Good books and films about mass atrocities in Burma

A group of monks sit in protest after being halted by riot officers and military officials in Myanmar (September 2007)

A group of monks sit in protest after being halted by riot officers and military officials in Myanmar (September 2007)

April was Genocide Awareness and Prevention Month.
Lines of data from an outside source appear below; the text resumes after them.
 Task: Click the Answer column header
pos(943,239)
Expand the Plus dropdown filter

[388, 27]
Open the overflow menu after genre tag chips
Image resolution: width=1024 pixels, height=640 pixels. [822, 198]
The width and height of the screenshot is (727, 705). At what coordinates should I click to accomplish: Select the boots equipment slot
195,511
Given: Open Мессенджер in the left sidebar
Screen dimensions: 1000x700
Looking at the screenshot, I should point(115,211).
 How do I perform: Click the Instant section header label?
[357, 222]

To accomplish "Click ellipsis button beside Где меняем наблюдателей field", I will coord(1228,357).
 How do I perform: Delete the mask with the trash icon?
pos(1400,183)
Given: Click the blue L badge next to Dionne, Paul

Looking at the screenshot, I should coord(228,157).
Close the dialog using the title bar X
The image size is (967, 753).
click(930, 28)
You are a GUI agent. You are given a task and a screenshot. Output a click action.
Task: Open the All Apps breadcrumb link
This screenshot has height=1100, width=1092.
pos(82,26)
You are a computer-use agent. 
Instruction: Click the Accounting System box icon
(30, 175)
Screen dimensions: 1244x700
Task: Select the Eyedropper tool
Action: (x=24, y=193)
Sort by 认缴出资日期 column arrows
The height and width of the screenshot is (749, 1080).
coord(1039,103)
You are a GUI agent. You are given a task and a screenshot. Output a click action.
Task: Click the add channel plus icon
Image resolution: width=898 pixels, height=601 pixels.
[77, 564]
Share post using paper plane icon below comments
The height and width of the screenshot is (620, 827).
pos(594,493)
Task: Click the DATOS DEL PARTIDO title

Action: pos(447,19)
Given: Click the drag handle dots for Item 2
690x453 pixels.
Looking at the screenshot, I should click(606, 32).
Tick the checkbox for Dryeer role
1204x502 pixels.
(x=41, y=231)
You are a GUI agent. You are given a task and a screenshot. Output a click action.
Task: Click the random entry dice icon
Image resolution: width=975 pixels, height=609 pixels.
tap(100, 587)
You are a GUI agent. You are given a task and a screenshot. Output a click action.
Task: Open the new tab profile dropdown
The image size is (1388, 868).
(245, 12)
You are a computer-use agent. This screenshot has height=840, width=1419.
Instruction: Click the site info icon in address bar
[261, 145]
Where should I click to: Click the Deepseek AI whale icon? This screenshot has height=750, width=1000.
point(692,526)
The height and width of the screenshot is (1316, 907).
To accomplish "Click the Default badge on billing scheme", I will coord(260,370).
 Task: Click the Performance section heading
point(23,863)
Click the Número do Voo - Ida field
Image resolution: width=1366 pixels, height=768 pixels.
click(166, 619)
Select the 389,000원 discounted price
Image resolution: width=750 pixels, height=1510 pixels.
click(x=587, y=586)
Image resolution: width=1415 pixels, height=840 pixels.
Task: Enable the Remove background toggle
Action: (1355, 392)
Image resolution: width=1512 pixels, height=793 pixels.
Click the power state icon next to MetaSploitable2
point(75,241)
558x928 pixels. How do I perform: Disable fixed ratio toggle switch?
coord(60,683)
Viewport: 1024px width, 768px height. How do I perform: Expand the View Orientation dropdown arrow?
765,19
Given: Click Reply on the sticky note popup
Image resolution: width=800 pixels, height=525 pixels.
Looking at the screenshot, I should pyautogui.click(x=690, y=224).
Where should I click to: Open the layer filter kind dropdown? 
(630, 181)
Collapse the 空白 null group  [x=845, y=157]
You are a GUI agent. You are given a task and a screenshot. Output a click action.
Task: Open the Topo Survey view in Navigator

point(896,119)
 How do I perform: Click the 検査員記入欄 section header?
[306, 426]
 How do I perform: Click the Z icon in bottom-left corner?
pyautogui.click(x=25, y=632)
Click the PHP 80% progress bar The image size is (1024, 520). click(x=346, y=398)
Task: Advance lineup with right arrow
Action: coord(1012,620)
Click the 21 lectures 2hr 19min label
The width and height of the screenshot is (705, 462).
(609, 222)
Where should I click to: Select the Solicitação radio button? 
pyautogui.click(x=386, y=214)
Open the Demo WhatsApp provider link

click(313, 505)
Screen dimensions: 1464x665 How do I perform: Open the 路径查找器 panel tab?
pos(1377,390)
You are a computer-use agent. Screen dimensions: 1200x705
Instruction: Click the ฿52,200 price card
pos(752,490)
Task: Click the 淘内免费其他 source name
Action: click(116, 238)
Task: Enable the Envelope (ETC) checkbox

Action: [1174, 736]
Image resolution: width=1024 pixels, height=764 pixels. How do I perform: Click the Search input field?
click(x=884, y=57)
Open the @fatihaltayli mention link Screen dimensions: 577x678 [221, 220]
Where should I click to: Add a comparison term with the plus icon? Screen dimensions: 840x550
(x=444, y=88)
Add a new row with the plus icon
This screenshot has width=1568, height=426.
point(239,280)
In honor of this, we compiled a Resource List of books and films themed around each of the past genocides that have commemorative dates in April, plus the regions where we focus our awareness and advocacy efforts on an ongoing basis.

We hope you will make use of this list as a way to both remember these genocides, and learn more about them.  In April we featured books and films associated with the genocides that have commemorative dates in April.  In May, the regions of our present day efforts are the focus.  This is the seventh post in this series, the mass atrocities in Burma.

Recommended Books:

Burmese Days, by George Orwell
In 1930, Kyauktada, Upper Burma, is one of the least auspicious postings in the ailing British Empire–and then the order comes that the European Club, previously for whites only, must elect one token native member.  This edict brings out the worst in this woefully enclosed society, not to mention among the natives who would become the One.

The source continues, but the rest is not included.